Clarify expectations. With that sidebar out of the way, I begin with this point—excellent performance begins with clear expectations. It is simply a sound business practice and an effective relationship strategy to clarify what’s expected, but it doesn’t look like your friend has taken this important step. He should visit with his client and clarify payment terms. There are several possible outcomes of this conversation:

  • Quick agreement. The most likely outcome is a quick agreement that the client will make payments in full by a certain date and that late payments will be assessed a fee. Starting such a dialogue should be as easy as saying, “Jim, I’ve come to visit you today because I noticed that we didn’t clarify payment terms in our contract.”
  • Different opinions. If your friend and the client can’t agree quickly, then they should jointly explore the consequences. What does this payment schedule mean for the client; what does it mean for the vendor? I suggest that in this sort of dialogue, both parties should be candid about what it means for themselves and for the other person. Often the offending party may simply be unaware of the consequences of their actions. Letting them know candidly and factually may be enough to solve the problem.
  • A diminished relationship. The forethought of a negative outcome causes many people to choose silence, and what they don’t talk out, they eventually act out in ways that could ruin the relationship like gossip, sarcasm, or avoidance. However, our experience and research supports the idea that this outcome is less likely if your friend chooses to speak up, goes into the conversation with good intentions, and brings up the issue in a way that encourages dialogue instead of debate.

Make sure your motives precede your message. Your friend needs to make sure he has his heart and head right before he opens his mouth. He should ask himself, “What do I want? What concerns might my client have? How am I viewing my client?”

Let me emphasize this point by sharing a story from Kerry Patterson.
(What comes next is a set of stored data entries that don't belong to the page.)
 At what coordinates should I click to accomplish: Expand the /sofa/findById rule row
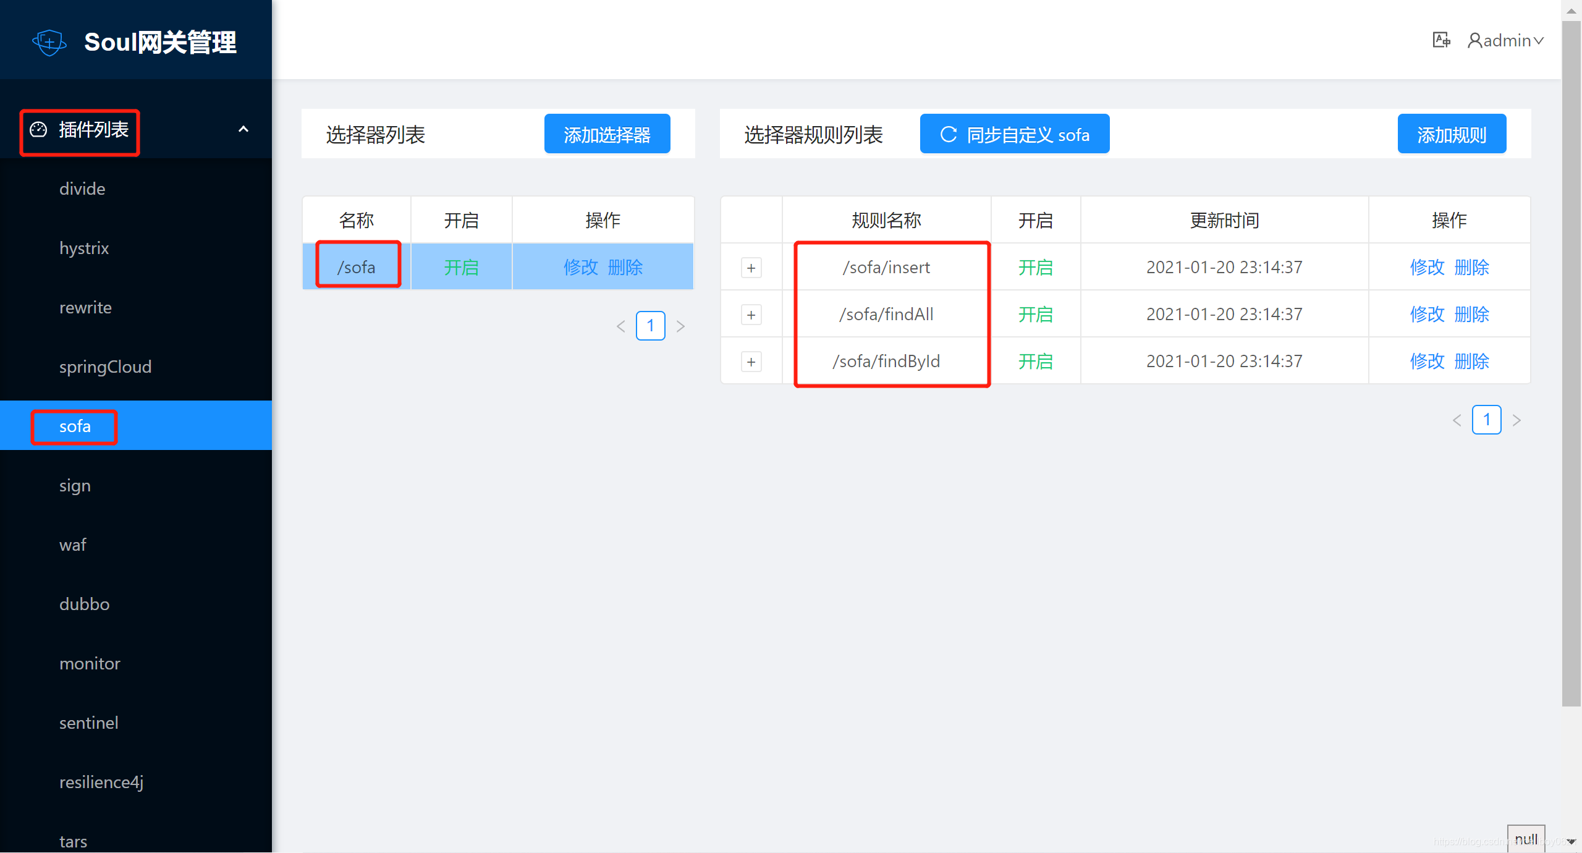click(x=751, y=362)
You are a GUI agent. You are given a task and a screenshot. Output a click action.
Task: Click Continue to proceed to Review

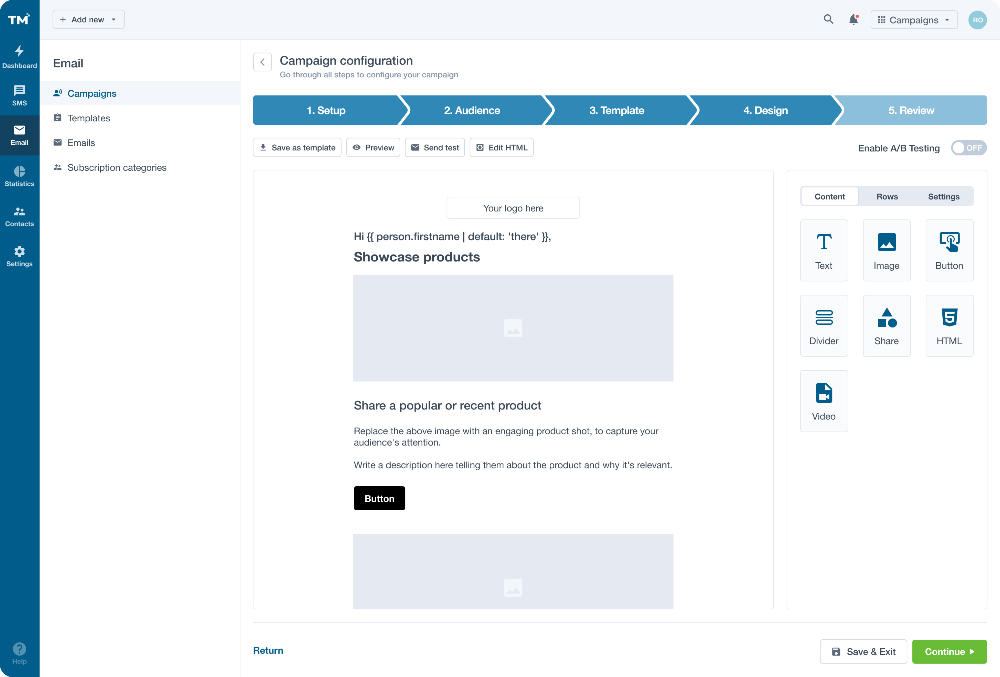pos(949,651)
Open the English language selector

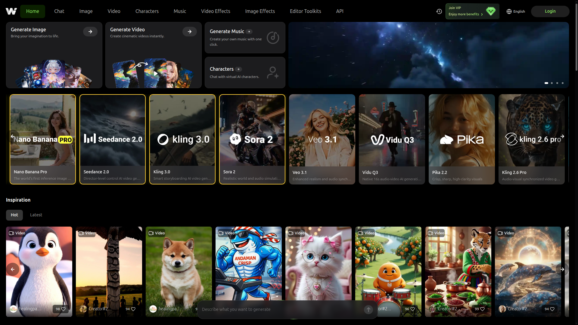[x=516, y=11]
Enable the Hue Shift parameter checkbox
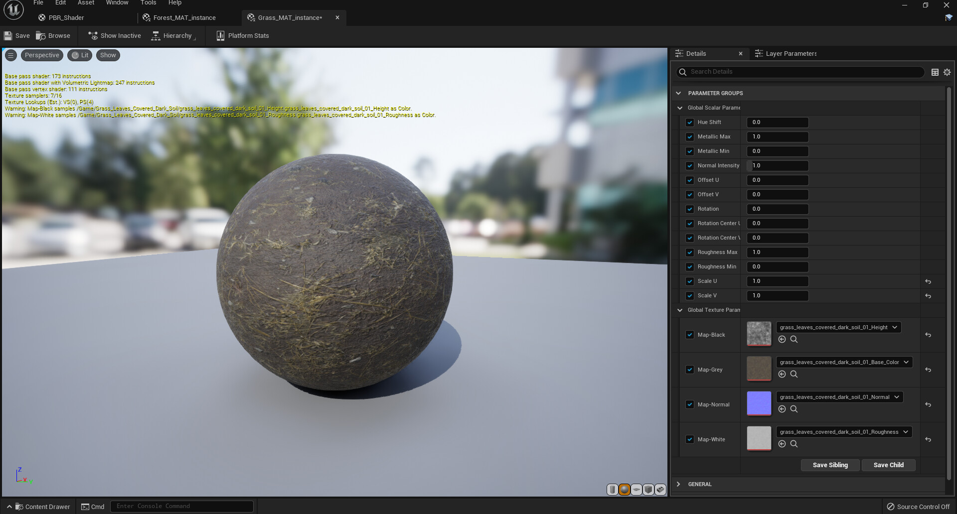 pos(690,122)
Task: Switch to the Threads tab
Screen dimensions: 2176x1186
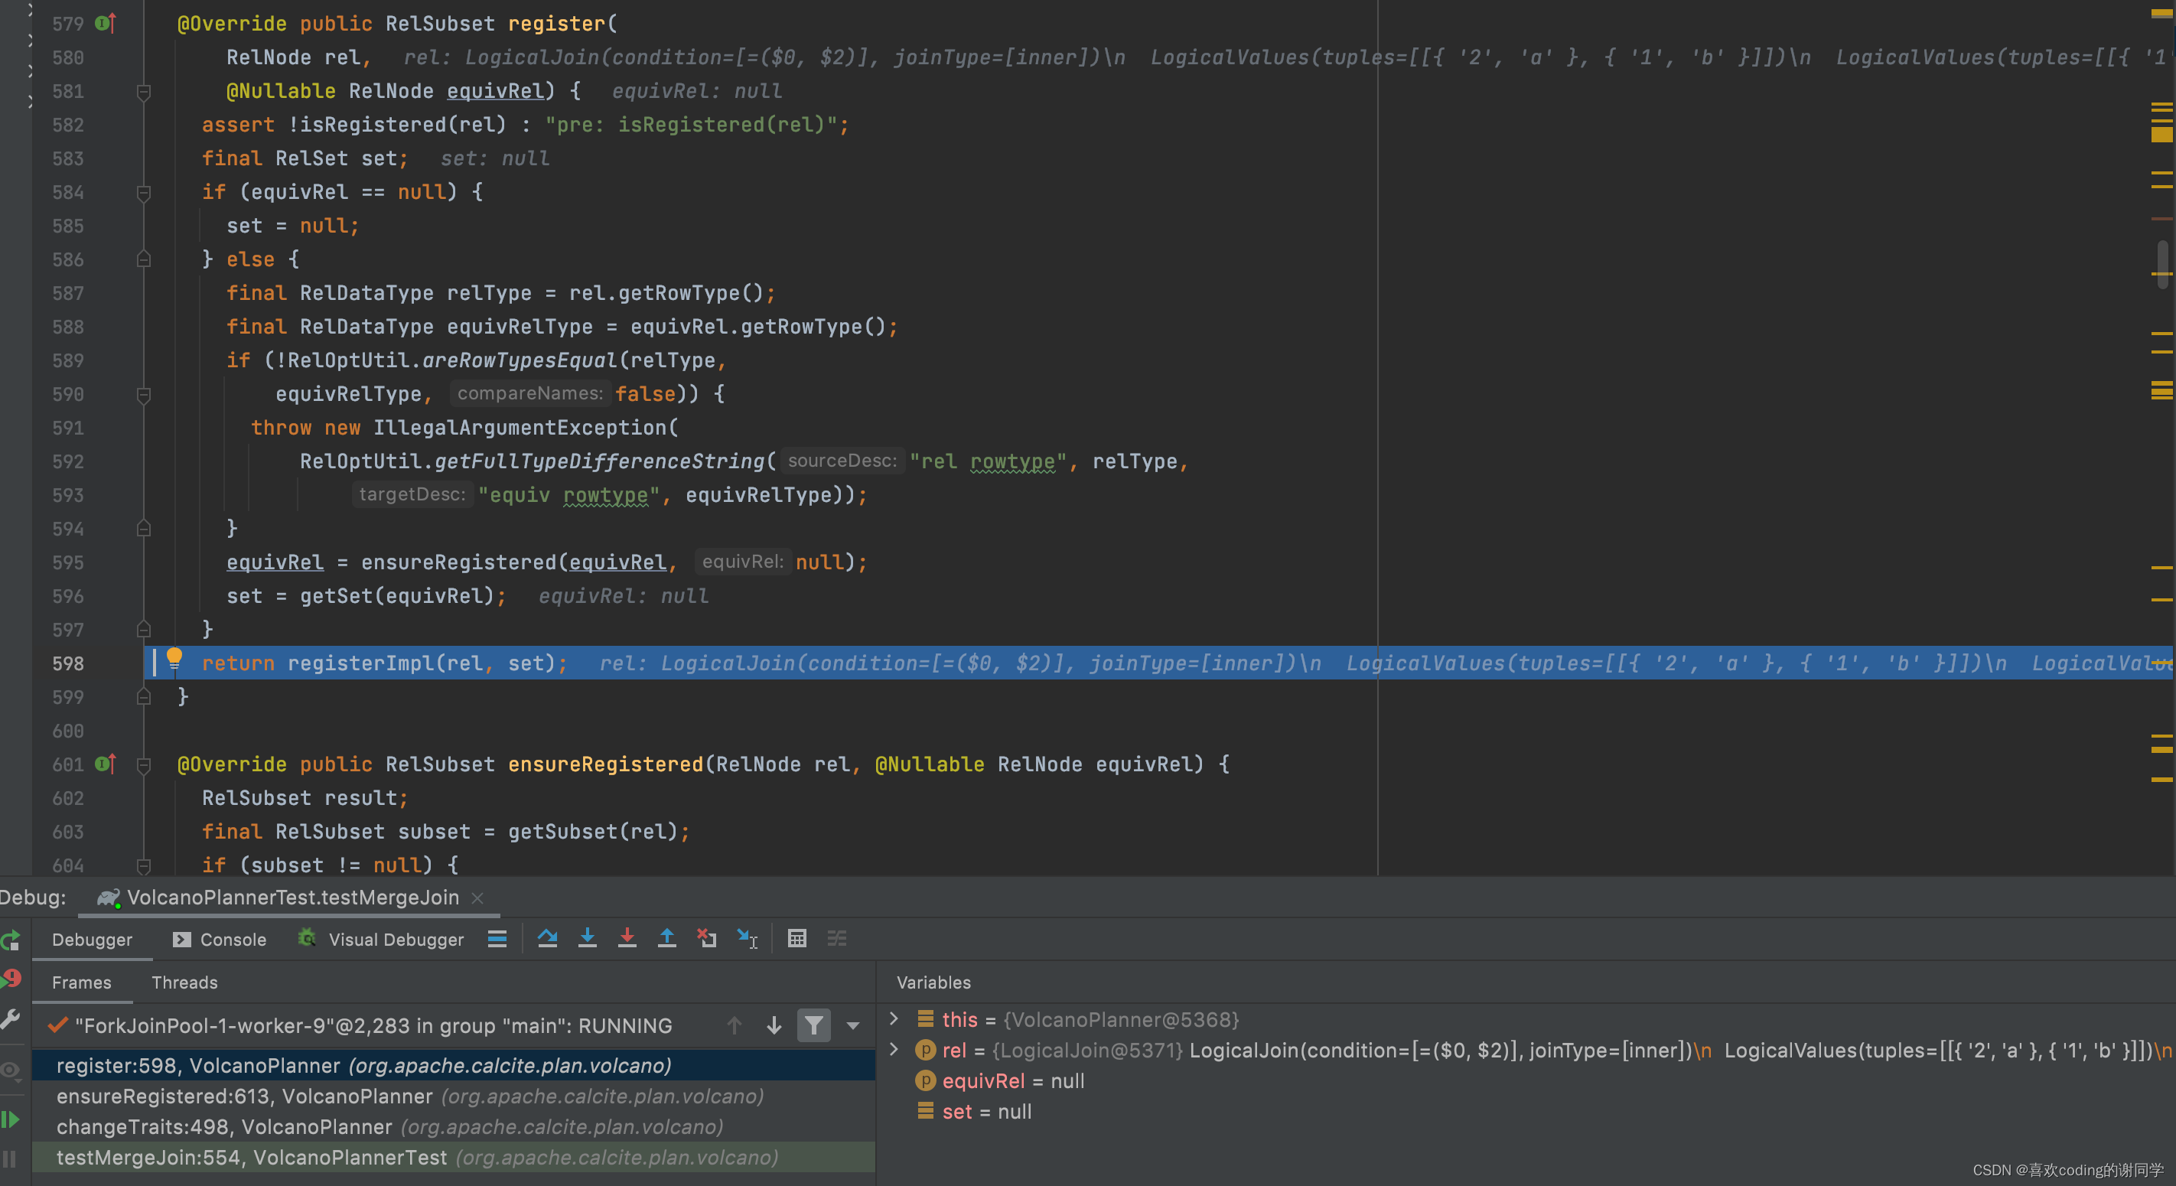Action: pyautogui.click(x=184, y=982)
Several years ago, Kerry was working with an actor who was supposed to deliver the line: “You agreed to have the write-up to me by noon. It’s two o’clock. I’ve received nothing as of yet and I was wondering what happened.” When the actor delivered this line, he frowned and emphasized the words “AND I’VE RECEIVED NOTHING AS OF YET.” Because of this, it sounded like an accusation instead of an attempt to discover why the coworker had not met the deadline. After several failed attempts to remove the accusation from his delivery, Kerry told the actor the other person was a good friend who was normally quite reliable and that he was curious as to why he had failed to deliver on his promise. When given this background he delivered the lines perfectly.

Let’s say the actor is your friend and needs to deliver a line as simple as, “Jim, I’ve noticed we don’t have an agreement about a payment schedule in our contract. Could we talk?” On the first attempt, your friend might deliver the line with a certain iciness—the nonverbal actions and the tone of voice drip with the idea that the client is guilty of something hideous. So you encourage him to, “Try that line in a more curious way, like you are trying to find out what’s going on.” Your friend is better this time—the overt nonverbal actions are gone, but the subtle ones still hint of “gotcha!” You patiently take a new tack and suggest to your friend, “Think of this person as your best friend.” And your friend gives the line perfectly—a mix of courtesy and curiosity. There is no hint of prejudgment or disappointment or anger.

Your friend needs to make sure his motives are right before he meets with his client. If he does, he will engage in a healthy, face-to-face confrontation. And when he can talk about it in a safe way, he increases the possibility of a win-win outcome. If he doesn’t talk about it in an effective way, there is little possibility of the payment schedule getting better, but by his silence, he will almost guarantee that the relationship will get worse.